A rare history-related topic was in the national evening news recently when the Mariners Museum in Newport News, Virginia announced that it was closing its Monitor Center Laboratory. The laboratory housed the gun turret of the U.S.S. Monitor, as well as other Monitor artifacts.
The Monitor was an ironclad ship, the first of its kind built by the US, and famous for engaging in an epic Civil War battle with a Confederate ironclad, the C.S.S. Virginia. In March 1892, the Confederates tried to break a Union blockade off the coast of southern Virginia and came close to succeeding, due mostly to the Virginia. She had taken down two Union blockade ships and was working on a third when the Monitor, which had been commissioned just a week before, showed up and successfully defended the third ship and saved the blockade.
Both ironclads limped off to fight another day, but by the end of the year, they both would be destroyed. In May, with the Union close-by, the Confederates blew up the U.S.S. Virginia rather than allowing her to fall into Union hands. In December, the Monitor was on its way to join the blockade of Charleston Harbor when it was caught in a storm and sunk near Cape Hatteras, North Carolina.

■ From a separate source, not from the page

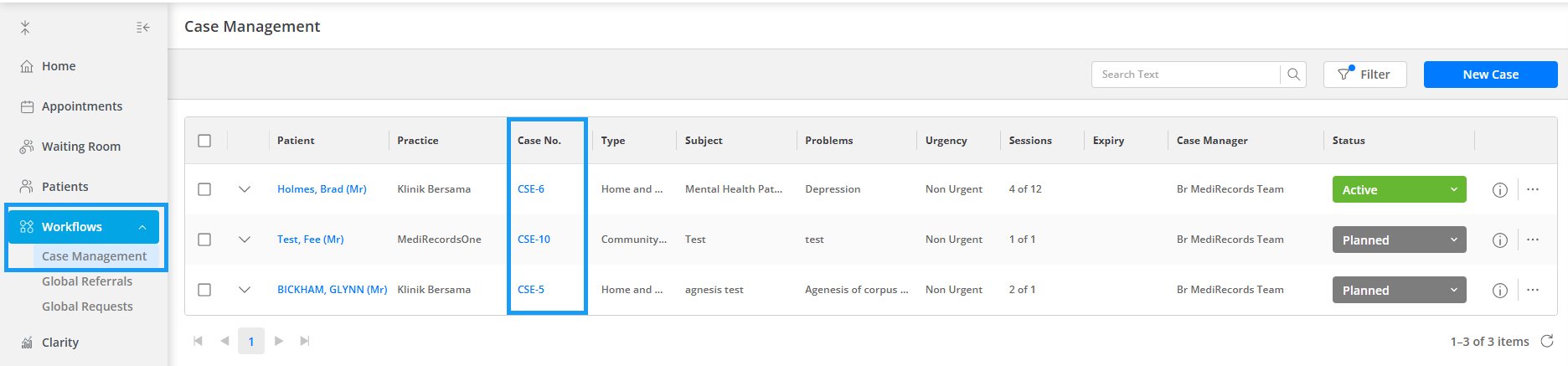The height and width of the screenshot is (366, 1568).
Task: Expand the BICKHAM, GLYNN row chevron
Action: pos(245,290)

The Monitor lay quietly at the bottom of the ocean for 111 years, until it was discovered in 1973 by a Duke University research ship. Since then, bits and pieces of the ship have been salvaged and housed at the Mariners Museum. The Monitor had another moment-in-the-national-news last March, when the remains of two sailors found in the Monitor’s gun turret when it was raised in 2002 were buried with great pomp and circumstance in Arlington National Cemetery.

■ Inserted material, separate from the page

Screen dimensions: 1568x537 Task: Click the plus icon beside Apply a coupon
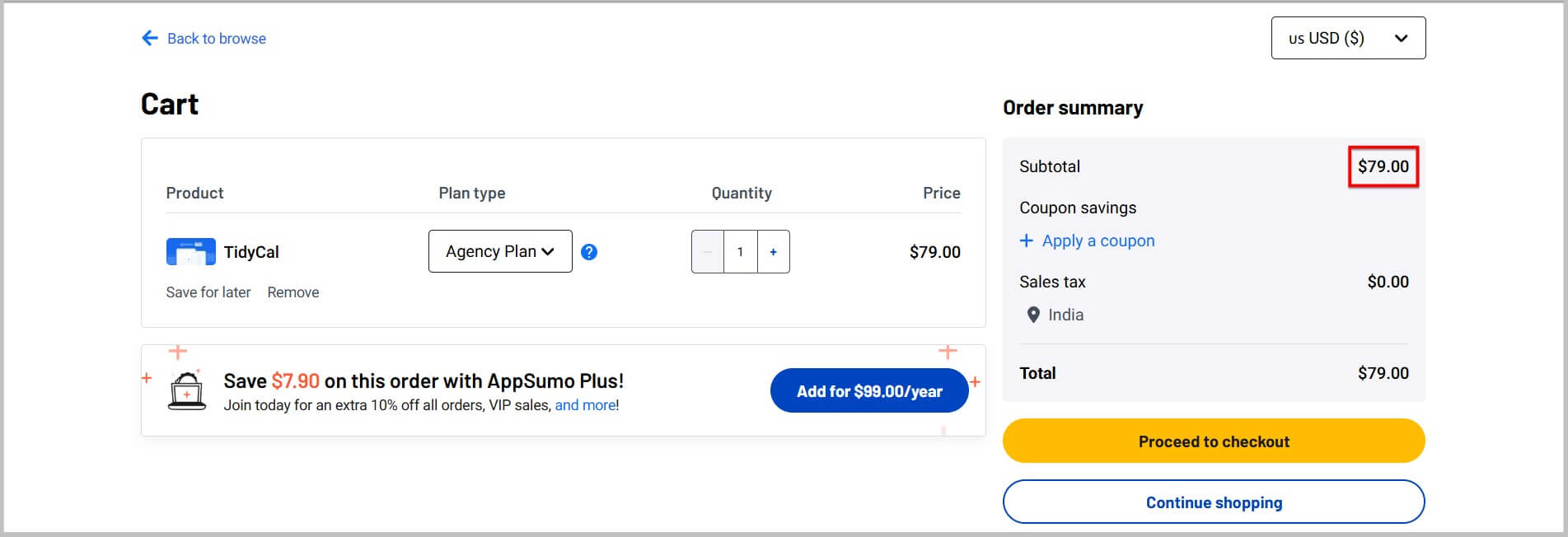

The closing of the Monitor lab at the Mariners Museum was deemed newsworthy not so much because of the Monitor’s historical significance but because the lack of funds was tied to the entire U.S. Government Budget Debacle of 2013. The Monitor, you see, belongs to the U.S government, which until December had a contract with the museum to store and conserve the Monitor artifacts. With the stalemate over the federal budget last year, the contract was allowed to lapse and even now that the budget has passed, the National Oceanic and Atmospheric Administration (the government agency responsible for the Monitor) still lacks the funds to keep up the Monitor. The museum says that it costs about a half million a year to house and conserve the Monitor parts.
I was in the Hampton Roads area a couple of weeks ago and had planned to go to the Mariners Museum specifically to see the Monitor exhibit. So I was disappointed when the announcement came out that the Monitor Lab was closed. I decided to go to the museum anyway, which was a good call. The “laboratory” that was closed houses the turret and other large parts of the ship. Normally, visitors are allowed to peer in on it through a large glass window but the whole thing is covered with tarp. The rest of the Monitor exhibit, as well as the rest of the museum (which has an endless array of ship figureheads, ship models, Titanic artifacts and other objects related to naval history) is open and worth seeing.